Leafa estaba de pie en la puerta, detrás de su madre. Me hacía feliz que contemplase nuestra conversación.

– ¿Mamá?

– ¿Alguien se ha hecho daño? -preguntó Meredith, mirándome aún.

– No.

– ¿Puedes ocuparte tú?

– Sí, creo que sí.

– Entonces ve, cariño. Iré dentro de unos minutos.

Leafa retrocedió y Meredith se enderezó.

– ¿Por qué me da esto? -me preguntó, suspicaz.

– Me paga mi cliente -contesté, con toda sinceridad-. Tengo que saber quiénes son los amigos de Perry y usted lo necesita para el alquiler. La incluiré en mis documentos como informante.

Era una lógica que ella nunca se había encontrado antes. Nada en su vida había tenido jamás valor monetario, sólo coste o sudor.

– ¿Si le doy el nombre de tres negros insignificantes me puedo quedar este dinero?

– El dinero es suyo -insistí-. Se lo acabo de dar. Ahora le pediré esos nombres.

Leafa apareció de nuevo en la puerta. Aquella vez se quedó callada.
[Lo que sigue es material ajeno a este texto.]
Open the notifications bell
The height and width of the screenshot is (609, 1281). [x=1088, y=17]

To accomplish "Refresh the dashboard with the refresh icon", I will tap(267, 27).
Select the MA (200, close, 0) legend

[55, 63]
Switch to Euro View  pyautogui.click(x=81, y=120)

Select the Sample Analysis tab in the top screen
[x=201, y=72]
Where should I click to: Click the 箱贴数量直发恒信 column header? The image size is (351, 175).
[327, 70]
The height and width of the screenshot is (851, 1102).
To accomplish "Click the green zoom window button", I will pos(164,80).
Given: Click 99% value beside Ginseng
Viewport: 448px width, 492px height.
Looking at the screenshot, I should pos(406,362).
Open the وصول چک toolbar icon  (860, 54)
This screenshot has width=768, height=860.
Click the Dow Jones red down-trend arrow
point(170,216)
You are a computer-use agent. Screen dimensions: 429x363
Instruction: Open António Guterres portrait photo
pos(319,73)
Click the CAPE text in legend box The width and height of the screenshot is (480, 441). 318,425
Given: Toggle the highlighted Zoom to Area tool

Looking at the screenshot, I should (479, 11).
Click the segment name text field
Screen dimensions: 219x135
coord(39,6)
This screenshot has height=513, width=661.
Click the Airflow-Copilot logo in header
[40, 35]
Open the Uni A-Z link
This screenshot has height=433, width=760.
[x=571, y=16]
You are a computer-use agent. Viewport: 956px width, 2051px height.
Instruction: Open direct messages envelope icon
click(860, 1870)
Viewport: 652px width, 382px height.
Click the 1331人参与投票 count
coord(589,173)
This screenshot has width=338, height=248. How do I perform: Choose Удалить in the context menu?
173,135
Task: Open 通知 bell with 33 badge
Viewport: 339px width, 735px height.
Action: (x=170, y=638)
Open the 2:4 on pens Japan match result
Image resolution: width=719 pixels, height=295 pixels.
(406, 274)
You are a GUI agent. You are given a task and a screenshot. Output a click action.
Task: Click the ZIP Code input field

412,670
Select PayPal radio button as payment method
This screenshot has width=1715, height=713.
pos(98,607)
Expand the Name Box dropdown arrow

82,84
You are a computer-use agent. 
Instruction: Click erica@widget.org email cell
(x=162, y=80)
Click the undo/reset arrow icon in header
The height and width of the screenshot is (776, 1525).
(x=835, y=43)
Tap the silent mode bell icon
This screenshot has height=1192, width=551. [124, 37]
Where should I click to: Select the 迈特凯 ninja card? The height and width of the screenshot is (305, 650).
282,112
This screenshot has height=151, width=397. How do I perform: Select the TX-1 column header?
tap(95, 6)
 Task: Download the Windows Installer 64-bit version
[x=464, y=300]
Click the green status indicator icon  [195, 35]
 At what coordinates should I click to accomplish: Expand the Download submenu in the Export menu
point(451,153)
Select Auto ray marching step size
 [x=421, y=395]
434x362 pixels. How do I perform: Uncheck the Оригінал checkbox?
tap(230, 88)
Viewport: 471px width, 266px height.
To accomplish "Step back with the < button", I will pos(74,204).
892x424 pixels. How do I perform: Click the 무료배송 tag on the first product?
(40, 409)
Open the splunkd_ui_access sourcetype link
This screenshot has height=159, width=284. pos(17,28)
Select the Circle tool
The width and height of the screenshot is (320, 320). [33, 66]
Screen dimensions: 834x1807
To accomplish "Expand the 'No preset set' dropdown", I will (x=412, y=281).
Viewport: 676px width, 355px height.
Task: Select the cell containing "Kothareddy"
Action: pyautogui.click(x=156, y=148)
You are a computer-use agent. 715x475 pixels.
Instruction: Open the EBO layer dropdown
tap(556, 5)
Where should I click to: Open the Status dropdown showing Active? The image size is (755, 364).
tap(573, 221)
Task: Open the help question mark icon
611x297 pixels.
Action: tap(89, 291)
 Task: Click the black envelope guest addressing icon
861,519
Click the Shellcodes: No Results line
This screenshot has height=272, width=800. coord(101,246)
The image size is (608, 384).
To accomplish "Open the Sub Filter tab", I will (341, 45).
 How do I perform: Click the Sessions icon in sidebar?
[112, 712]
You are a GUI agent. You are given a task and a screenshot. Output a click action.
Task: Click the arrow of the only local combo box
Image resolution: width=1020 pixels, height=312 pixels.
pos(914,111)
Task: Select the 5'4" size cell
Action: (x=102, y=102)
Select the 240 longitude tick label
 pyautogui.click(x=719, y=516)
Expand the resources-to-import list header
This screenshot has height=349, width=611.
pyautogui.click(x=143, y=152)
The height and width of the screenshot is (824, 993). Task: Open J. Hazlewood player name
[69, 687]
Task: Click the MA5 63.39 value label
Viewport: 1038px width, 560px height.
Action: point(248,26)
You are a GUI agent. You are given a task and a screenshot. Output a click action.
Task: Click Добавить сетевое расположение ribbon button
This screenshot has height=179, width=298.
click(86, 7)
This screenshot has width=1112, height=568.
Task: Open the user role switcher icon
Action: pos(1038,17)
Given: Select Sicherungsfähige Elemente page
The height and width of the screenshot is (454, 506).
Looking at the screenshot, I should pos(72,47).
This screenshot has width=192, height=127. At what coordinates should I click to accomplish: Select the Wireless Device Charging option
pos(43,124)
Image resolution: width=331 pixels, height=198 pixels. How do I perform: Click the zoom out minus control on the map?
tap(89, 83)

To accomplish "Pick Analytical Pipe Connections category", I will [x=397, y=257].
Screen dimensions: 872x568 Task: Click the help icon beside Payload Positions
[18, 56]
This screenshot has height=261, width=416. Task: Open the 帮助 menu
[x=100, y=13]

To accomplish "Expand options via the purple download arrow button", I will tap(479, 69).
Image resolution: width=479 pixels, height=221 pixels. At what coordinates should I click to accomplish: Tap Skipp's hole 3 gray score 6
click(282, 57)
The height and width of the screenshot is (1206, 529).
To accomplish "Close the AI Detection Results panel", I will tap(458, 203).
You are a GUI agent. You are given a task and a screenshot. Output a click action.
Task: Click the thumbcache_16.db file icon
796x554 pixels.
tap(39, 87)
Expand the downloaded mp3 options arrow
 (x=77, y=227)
– Esto es absurdo -dijo Meredith. Estaba furiosa.

– Tiene usted razón -asentí-. Es lo que se suele llamar irracional. Pero fíjese, señora Tarr, que nosotros, todos los seres humanos, pensamos que somos racionales, cuando en realidad nunca hacemos nada que tenga sentido. ¿Qué sentido tiene dejar en la calle a una pobre mujer y a sus hijos? ¿Qué sentido tiene que un hombre me odie por el acento que tengo o por el color de mi piel? ¿Qué sentido tiene la guerra, o los programas de la tele, o las armas, o la muerte de Pericles?

Con eso le llegué muy hondo. Su vida, mi vida, la vida del presidente Johnson en la Casa Blanca, nada tenía sentido. Estábamos locos si pretendíamos que nuestras vidas fueran cuerdas.